Full disclosure: I am not a dad. But, I’m married to a really great one, so I consider myself somewhat of a side-line authority on all things papa-related. That said, I think it’s high time we acknowledged the incredible pressure that men, especially fathers, face to provide.
My father-in-law is good. He is kind and patient and incredibly hard-working. So hard-working, in fact, that he instilled in my husband the notion that a man’s worth is primarily wrapped up in how well he provides for his family.
His first son, my husband’s brother, is a television meteorologist. He knew from a very early age what he wanted to be, and he’s chased his dream clear across the country. On the other hand, my husband wasn’t so sure. He majored in business at N.C. State, then came back home to help run the family plumbing business. When our children came along in 2014 and 2016, he transitioned into a full-time job with benefits, selling plumbing supplies rather than using them himself.
All the while, he struggled and always wondered if he was providing enough. If he was enough. All of his life, he’s identified success and fulfillment with holding down a steady job, and when those stars failed to align just so, he felt inadequate and it broke my heart.
Because sure, to an extent, that notion is true. Yet, it’s far from the whole picture.
You see, that places an insane and unhealthy amount of pressure on any man, much less a papa with two kids under the age of three. How can one work in the rat race, climb that corporate ladder, and close those big deals that bring in the big bucks – and still be there for his son’s T-ball tournament at 4:30 p.m. on a Thursday?
The short answer is it’s next to impossible, at least by today’s standards.
My husband works until 6:00 p.m. or later in the evening, then comes home with work still on his mind. When he was self-employed, things were much more carefree. Of course, we were newlyweds then, staying in a free family home, with no kids to care for save our dog Pablo. We could afford to stay up super late on weeknights and stumble through the next day.
Now? Now we are playing the part of Responsible Adults. Along with that comes some pretty hefty responsibility. On my end, I’m feeling the weight of working from home until the wee hours of the morning, then being anything but a total zombie the next day for the kids. Yet, I consider my burden light compared to his.
I’ve told him countless times that we’d adore him if he were a shoe salesman or a plumber, a CEO or an exterminator. That’s honestly 100% true. Yet, we all know that if his income suddenly went away, we’d be more than a little stranded. It almost did last winter, and I’ve never seen that man more demasculinized than the night he came to me and said he was considering selling his truck so we could pay our mortgage for a few more months.

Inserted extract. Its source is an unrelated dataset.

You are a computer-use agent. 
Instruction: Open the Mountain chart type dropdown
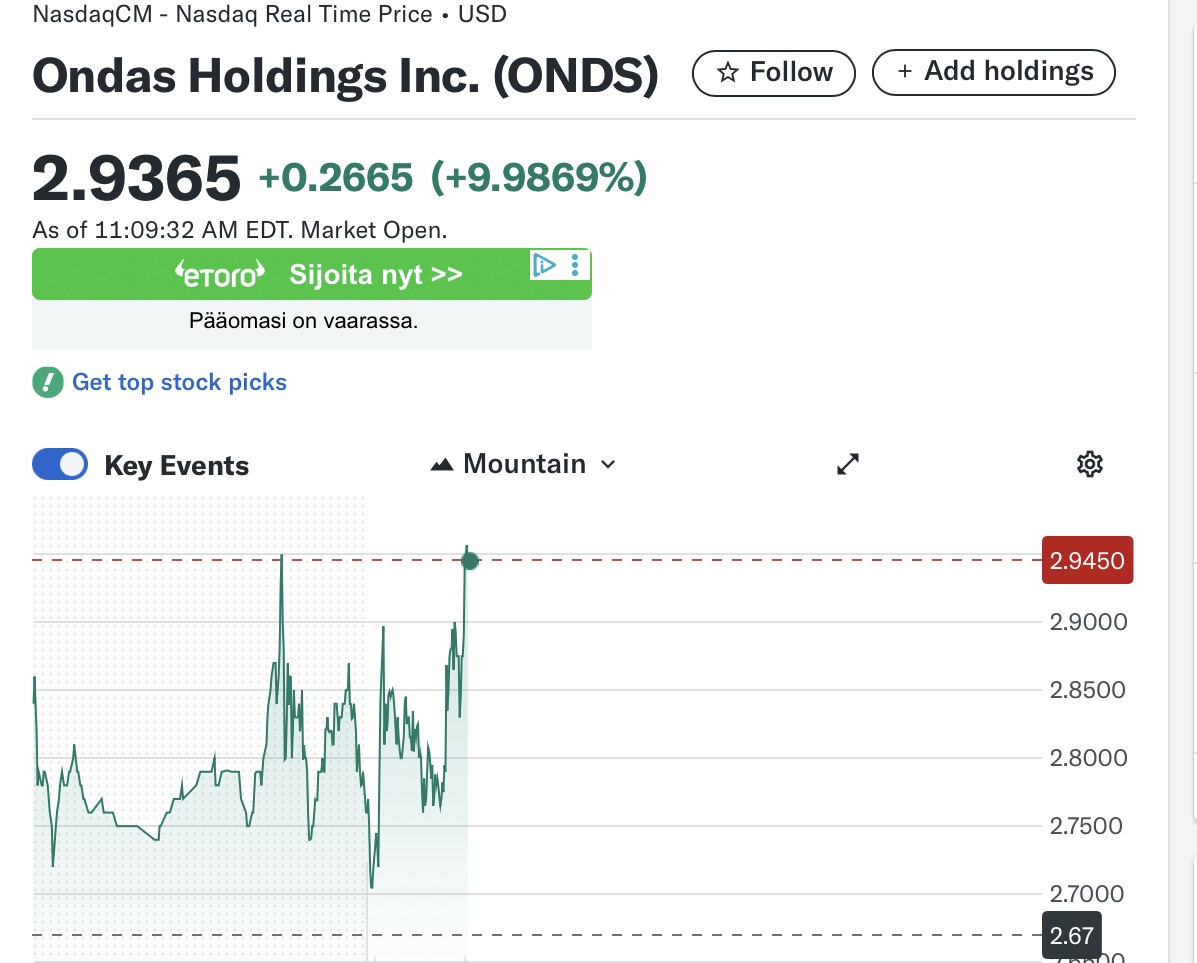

So he works late, and presses onward. He walks through the door and is physically spent and mentally fried. I don’t know how to reverse this trend, but we need to develop a dialogue around “over providing”.
There’s been so much talk lately about women’s rights and equality in the workplace, and I’m so pumped people are finally talking openly about these issues.
Yet, I can’t help but think that men are getting a little bit overlooked here. Work-life balance is critical, and until employers start to acknowledge that the pendulum still isn’t balanced, nothing will change.
As a mother, I salute all dads in general. I especially salute my own, hard-working father and the man my children call to from the stairs above. I’m only a voice among the clatter, but rest assured you’re seen. And even on the days when the work piles up and the phones won’t stop ringing and you wonder if you’re really doing this thing right, you are. When you come home late and the kids are already asleep and your wife hasn’t talked to an adult all day and you wonder if you can fill that heart gap that she has, you can.
I think it begins with prioritizing, and figuring out which tasks can wait and which are urgent. Sometimes, work will take precedence. Other times, a dance recital will. It’s impossible to be everything to everyone all of the time. Trust me, I’m still awake at 4 a.m. after a long day of being an entire universe for two tiny people who trust me more than anything.
It’s a challenge. It’s a stressor. Oh, but what a beautiful blessing it is as well.